Le train n’est pas parti à l’heure. J’ai attendu plusieurs jours en me posant des questions sur ce train, les rails, le lieu,… Peut-être n’étais-je que dans un rêve et que le départ pour Mapuetos n’était qu’un leurre. Peu importe, j’ai marché plusieurs jours au cœur de mes illusions, en suivant les rails. Au début, je sentais en moi de l’enthousiasme mais au fil des nuits, mon corps s’est vidé, plus de goût, plus de désirs, comme si l’amour s’était éteint. Après trois semaines de marche, un homme assis m’observe arriver de loin. Je m’approche. Il me dit : les rails se terminent ici. Après vous devrez deviner vous-mêmes le chemin . Je m’approche encore et je lui dis : je n’aurai donc jamais droit au bonheur ? Mais je vous reconnais ! Je vous croyais mort ! Maestro ! Vous ici ? Où sont mes sandales ? s’écrie le vieil homme. Il se lève et poursuit : vous ne vous êtes pas trompé Patrick Lowie, c’est dans l’illusion et la fantaisie que le monde a un sens.
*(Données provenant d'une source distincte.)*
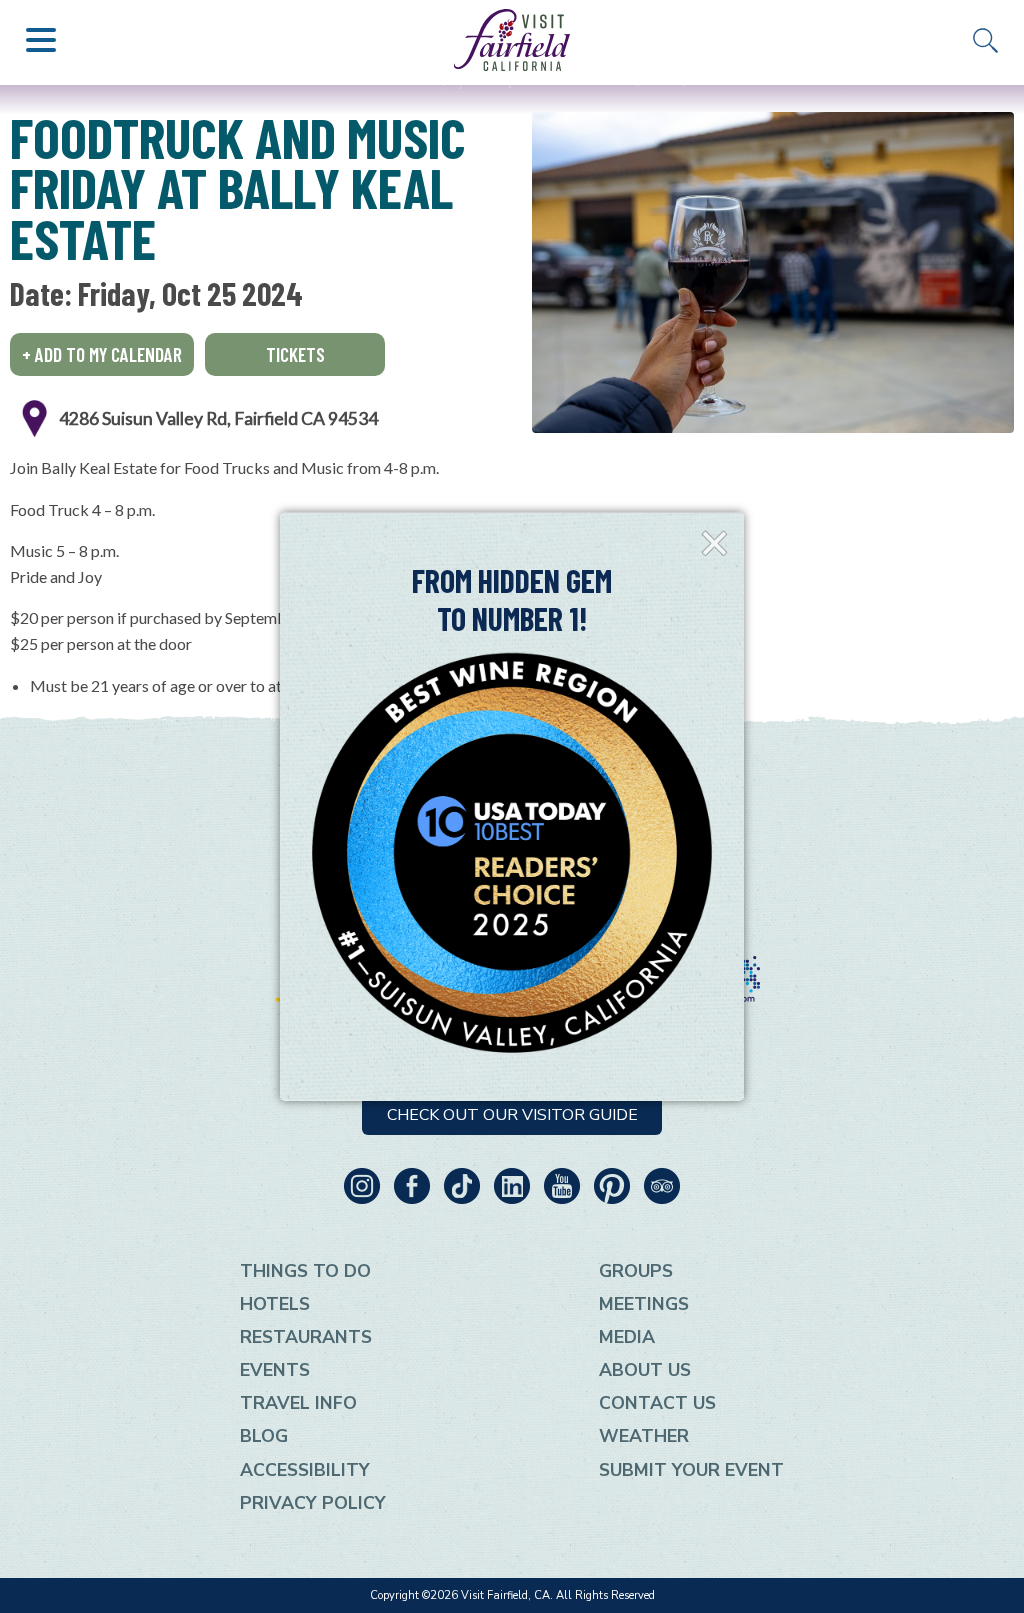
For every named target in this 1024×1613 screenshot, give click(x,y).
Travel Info (298, 1403)
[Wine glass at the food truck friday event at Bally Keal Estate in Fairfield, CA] (773, 272)
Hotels (275, 1304)
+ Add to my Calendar (102, 354)
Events (275, 1370)
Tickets (295, 354)
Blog (264, 1436)
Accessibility (305, 1470)
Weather (644, 1436)
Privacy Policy (313, 1503)
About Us (645, 1370)
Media (627, 1337)
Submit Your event (691, 1470)
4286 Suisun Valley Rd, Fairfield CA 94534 (218, 418)
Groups (636, 1271)
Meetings (644, 1304)
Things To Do (305, 1271)
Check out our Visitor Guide (512, 1115)
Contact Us (657, 1403)
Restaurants (306, 1337)
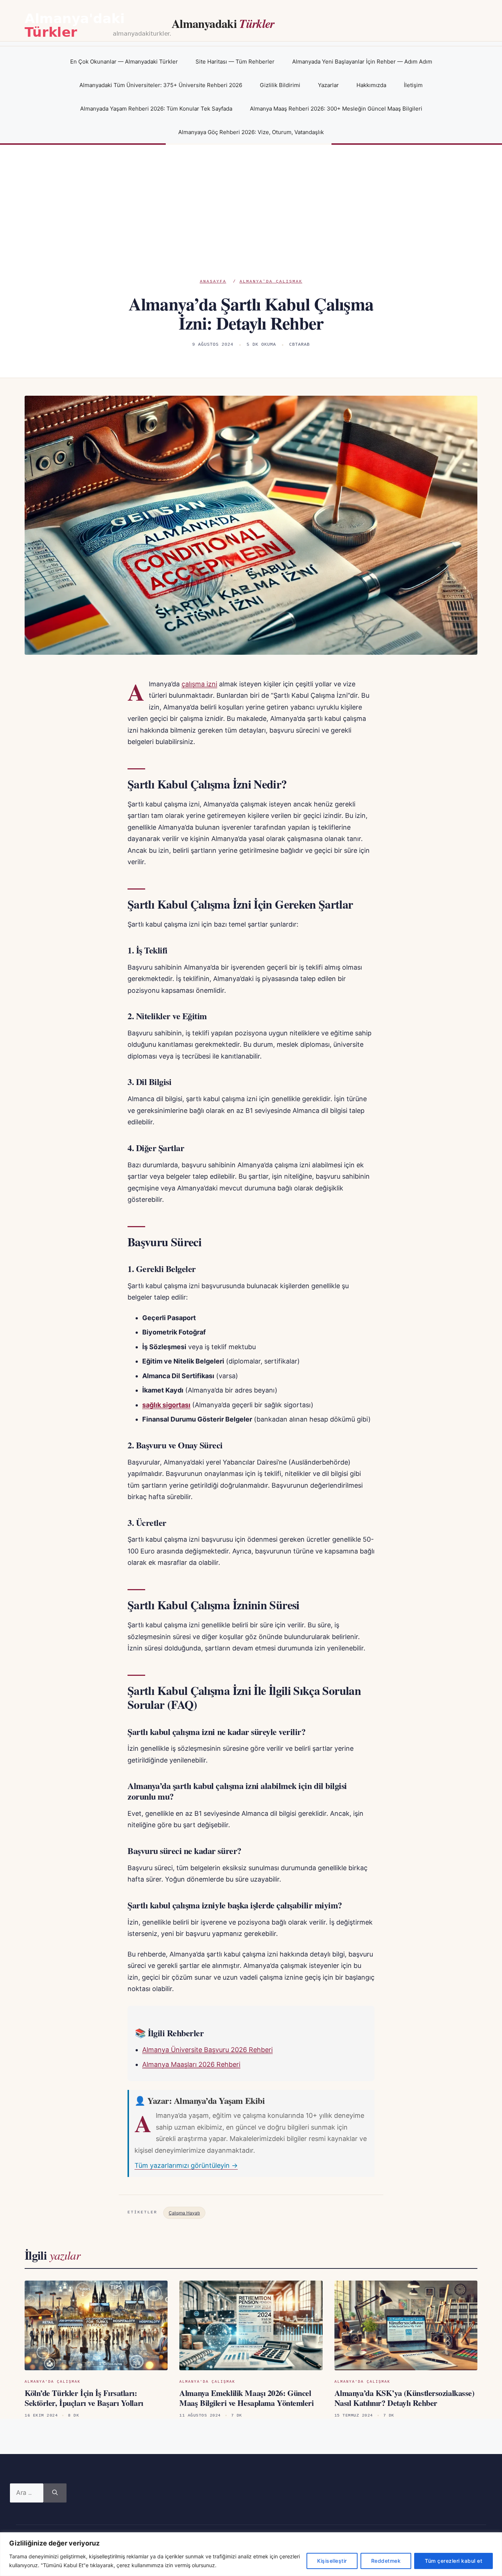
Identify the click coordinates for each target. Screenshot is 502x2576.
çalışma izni (199, 684)
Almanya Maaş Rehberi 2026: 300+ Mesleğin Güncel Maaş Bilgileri (336, 108)
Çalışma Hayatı (184, 2213)
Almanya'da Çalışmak (271, 281)
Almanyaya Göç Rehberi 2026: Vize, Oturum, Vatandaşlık (251, 132)
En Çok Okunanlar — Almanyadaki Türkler (124, 61)
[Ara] (55, 2493)
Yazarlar (328, 85)
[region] (251, 2554)
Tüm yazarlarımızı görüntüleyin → (186, 2165)
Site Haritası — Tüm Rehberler (235, 61)
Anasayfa (213, 281)
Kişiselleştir (332, 2561)
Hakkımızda (371, 85)
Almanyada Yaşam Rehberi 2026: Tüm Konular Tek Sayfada (156, 108)
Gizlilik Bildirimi (280, 85)
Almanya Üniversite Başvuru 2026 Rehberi (207, 2050)
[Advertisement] (251, 223)
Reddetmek (386, 2561)
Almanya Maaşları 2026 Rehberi (191, 2064)
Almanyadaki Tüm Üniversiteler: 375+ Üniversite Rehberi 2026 (160, 85)
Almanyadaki (223, 23)
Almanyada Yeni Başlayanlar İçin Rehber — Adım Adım (362, 61)
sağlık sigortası (166, 1405)
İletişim (413, 85)
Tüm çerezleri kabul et (453, 2561)
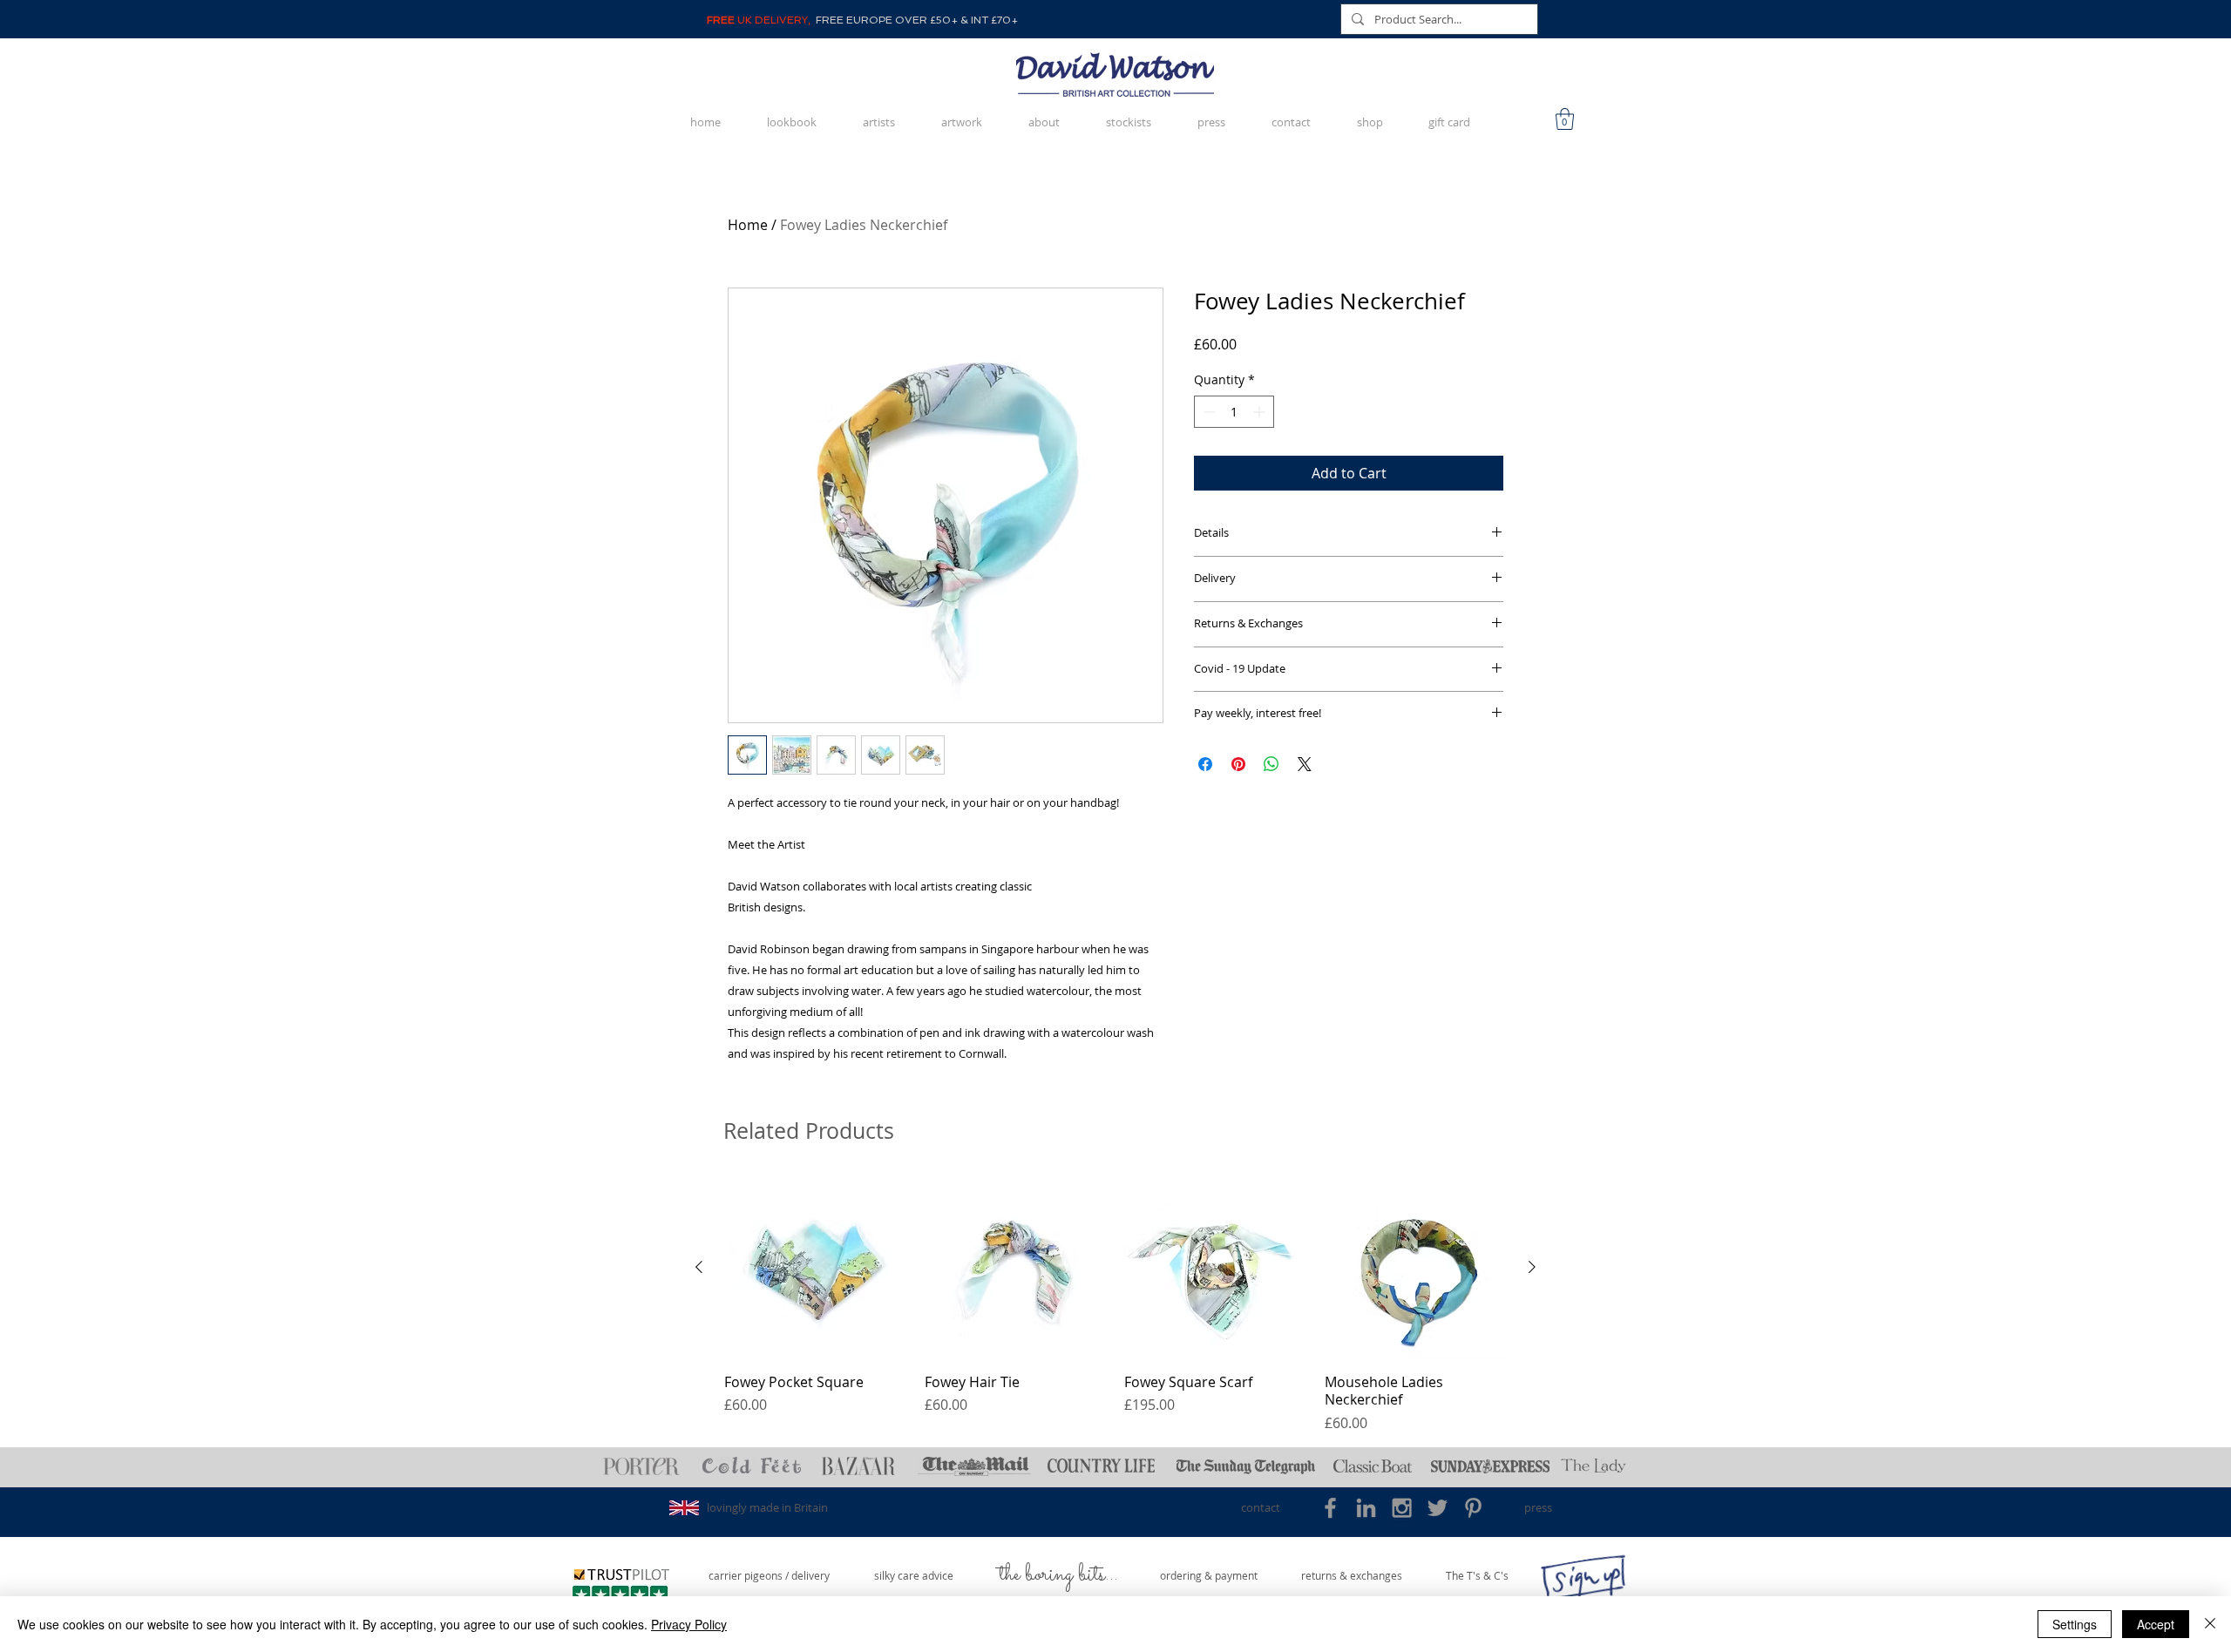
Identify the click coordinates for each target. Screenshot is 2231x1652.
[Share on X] (1304, 764)
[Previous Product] (698, 1266)
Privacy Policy (689, 1624)
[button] (1565, 119)
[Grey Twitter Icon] (1437, 1507)
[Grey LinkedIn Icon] (1366, 1507)
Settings (2074, 1624)
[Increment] (1260, 411)
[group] (1115, 1304)
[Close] (2210, 1624)
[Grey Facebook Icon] (1330, 1507)
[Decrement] (1207, 411)
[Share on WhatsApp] (1271, 764)
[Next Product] (1532, 1266)
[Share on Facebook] (1205, 764)
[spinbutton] (1234, 411)
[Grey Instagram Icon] (1401, 1507)
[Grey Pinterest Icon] (1473, 1507)
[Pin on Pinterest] (1238, 764)
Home (748, 224)
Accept (2155, 1624)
Je suis tellement heureux que vous ayez suivi mon conseil d’écrire vos rêves. Vous étiez très jeune mais je sais que ces petites idées peuvent changer une vie. Je vais vous offrir un autre conseil aujourd’hui : ne cassez rien et soyez patient. Son corps gonfle, je le tiens par une ficelle, il s’élève, je continue mon chemin vers Mapuetos emportant avec moi ce ballon d’oxygène.. Je me souviens avoir lâchement abandonné Laurence Vielle dans la maison hantée. Je traverse un pont, arrivé au milieu, pris de vertiges, je veux rebrousser chemin. Non, je dois avancer, continuer, pas question d’abandonner maintenant. Je dois retrouver Mapuetos , me dis-je.


Publications & anecdotes

Ce portrait a été publié dans le livre Le totem d'Imyriacht (2023) aux éditions maelstrÖm.

Cliquez sur la couverture du livre pour plus d'informations.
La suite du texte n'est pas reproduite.